#### To do
Draw out every line with the word "agent" from the listing below.

#### Stored data
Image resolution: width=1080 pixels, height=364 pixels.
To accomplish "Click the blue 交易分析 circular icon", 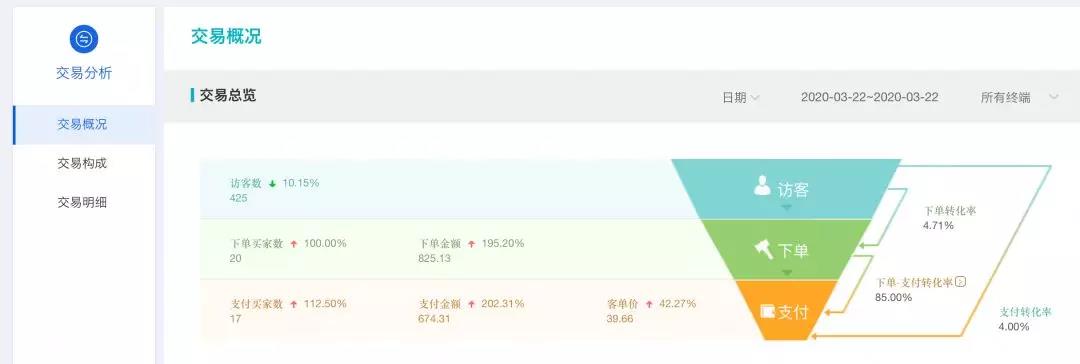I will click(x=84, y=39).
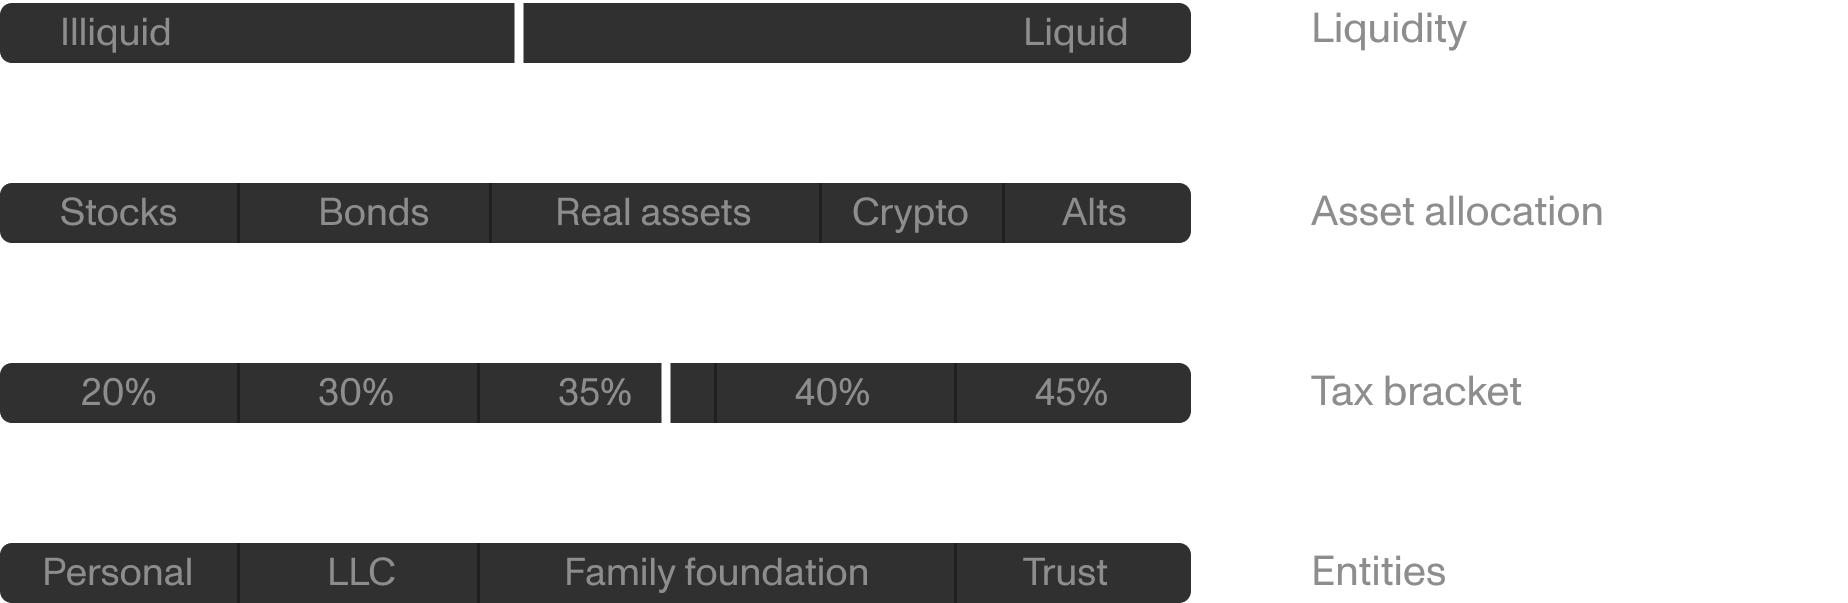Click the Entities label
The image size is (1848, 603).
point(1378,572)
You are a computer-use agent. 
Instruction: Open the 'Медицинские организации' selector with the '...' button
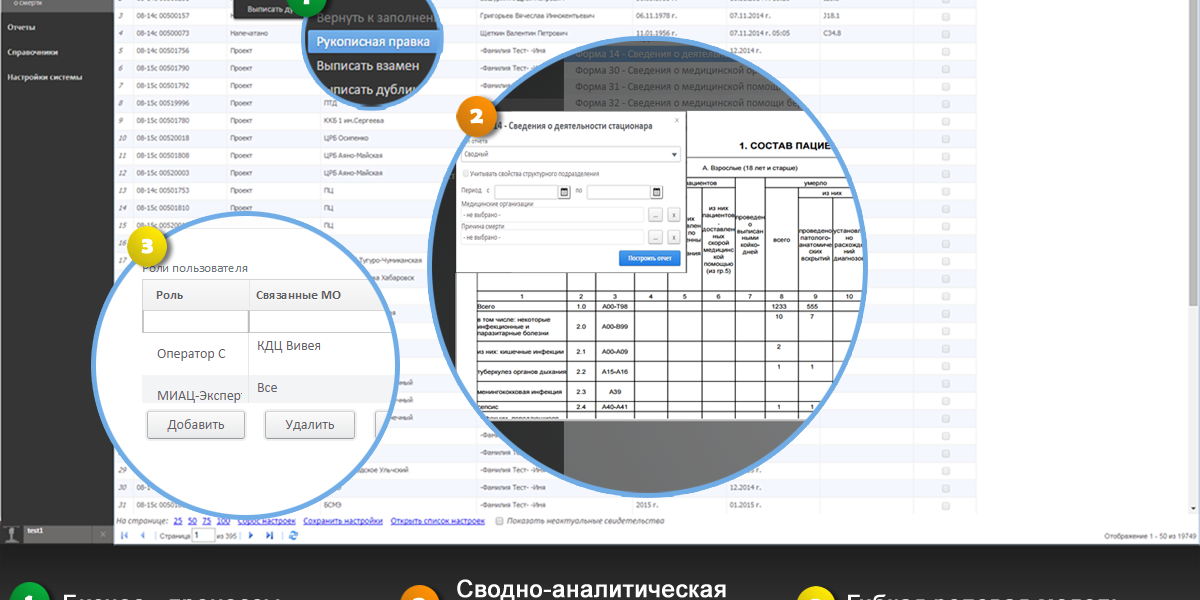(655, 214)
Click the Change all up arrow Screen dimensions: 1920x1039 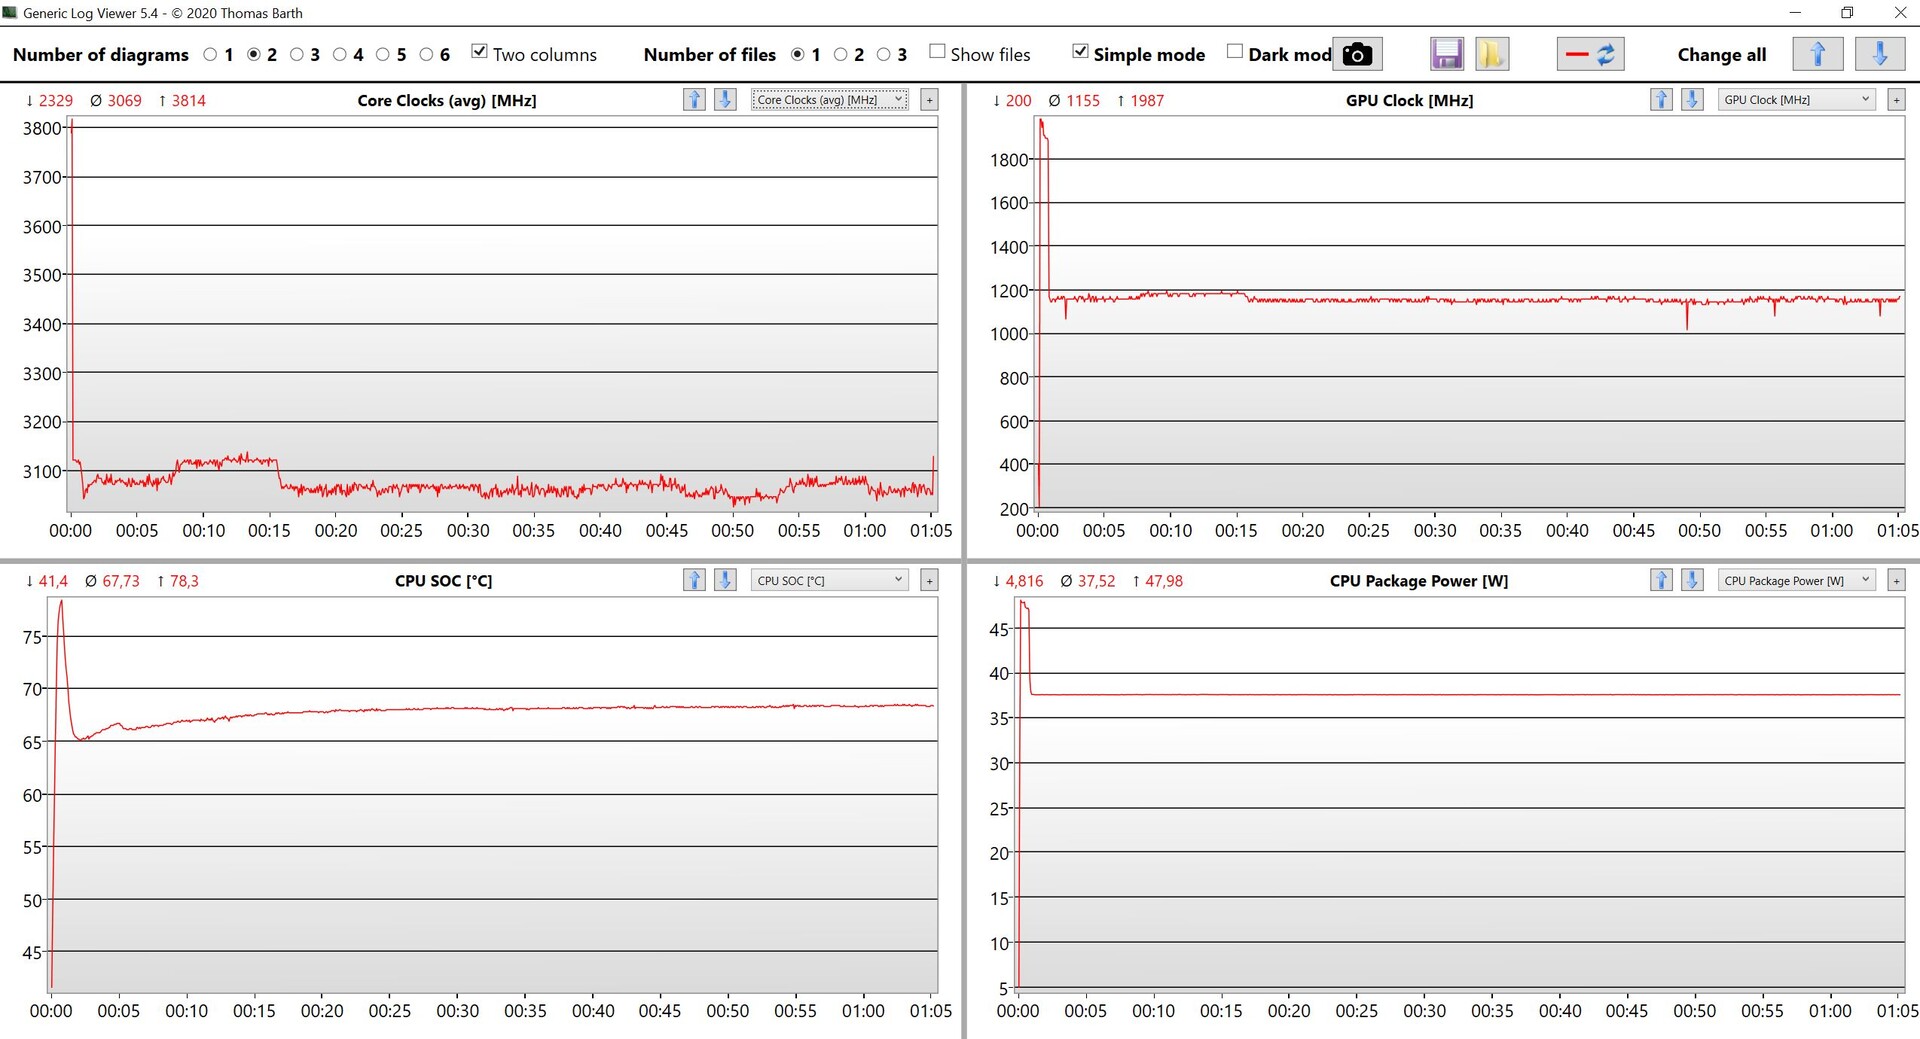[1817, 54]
...
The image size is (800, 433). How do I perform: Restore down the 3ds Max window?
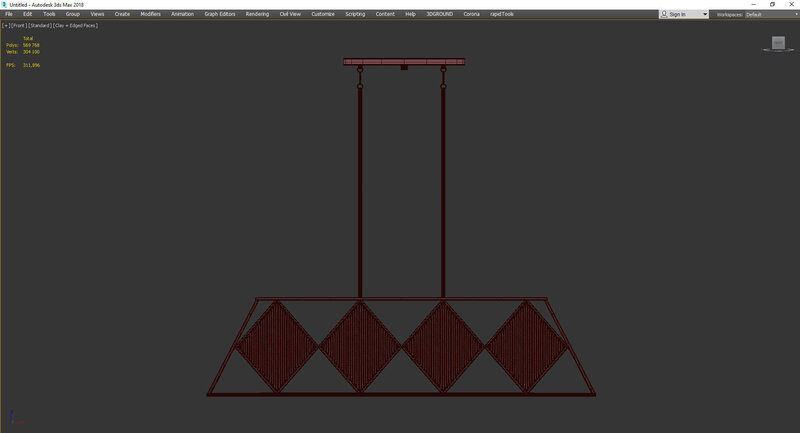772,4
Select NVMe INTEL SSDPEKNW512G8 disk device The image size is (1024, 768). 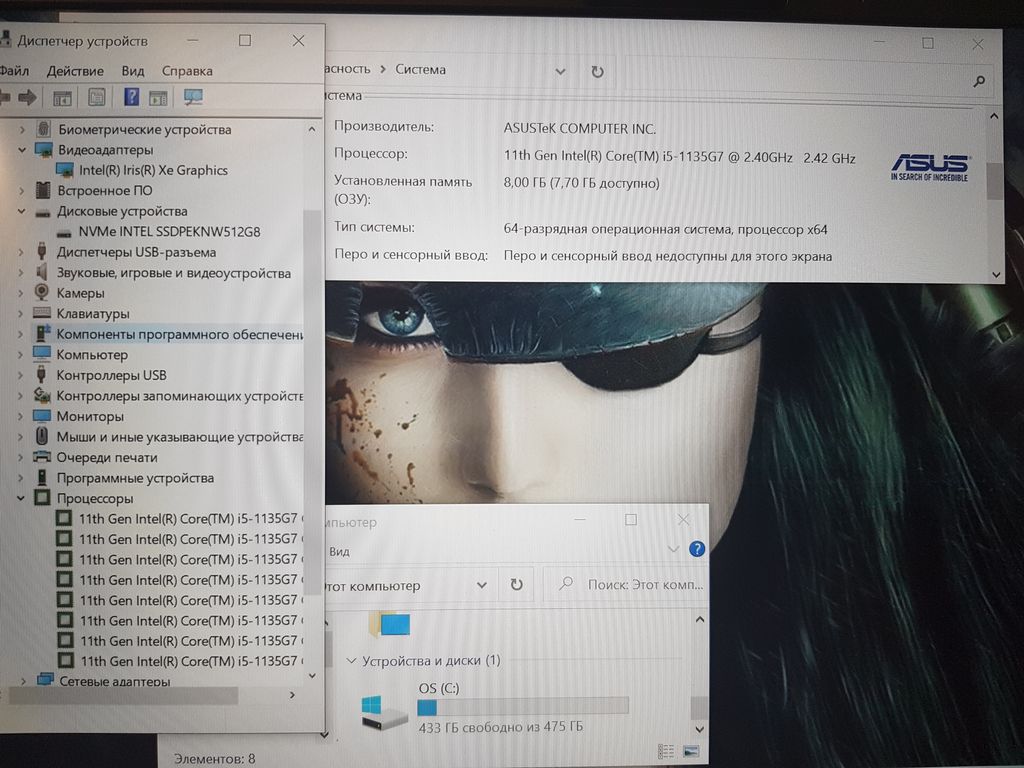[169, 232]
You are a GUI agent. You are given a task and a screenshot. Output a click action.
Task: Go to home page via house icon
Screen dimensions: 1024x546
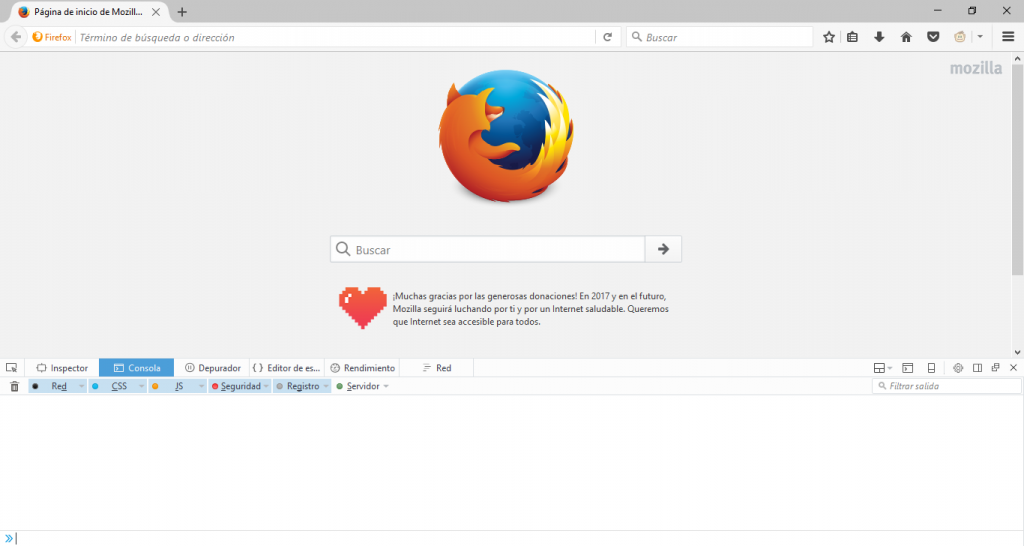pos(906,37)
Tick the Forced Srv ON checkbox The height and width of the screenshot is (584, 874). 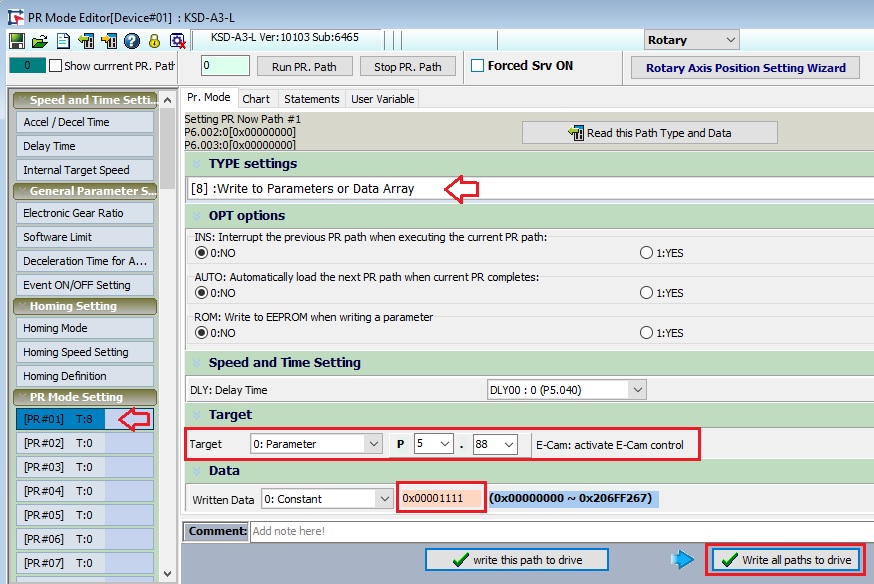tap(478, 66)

#### Expected answer
You are a computer-use agent. 
You are a GUI agent. You are given a task and a screenshot. Output a click action.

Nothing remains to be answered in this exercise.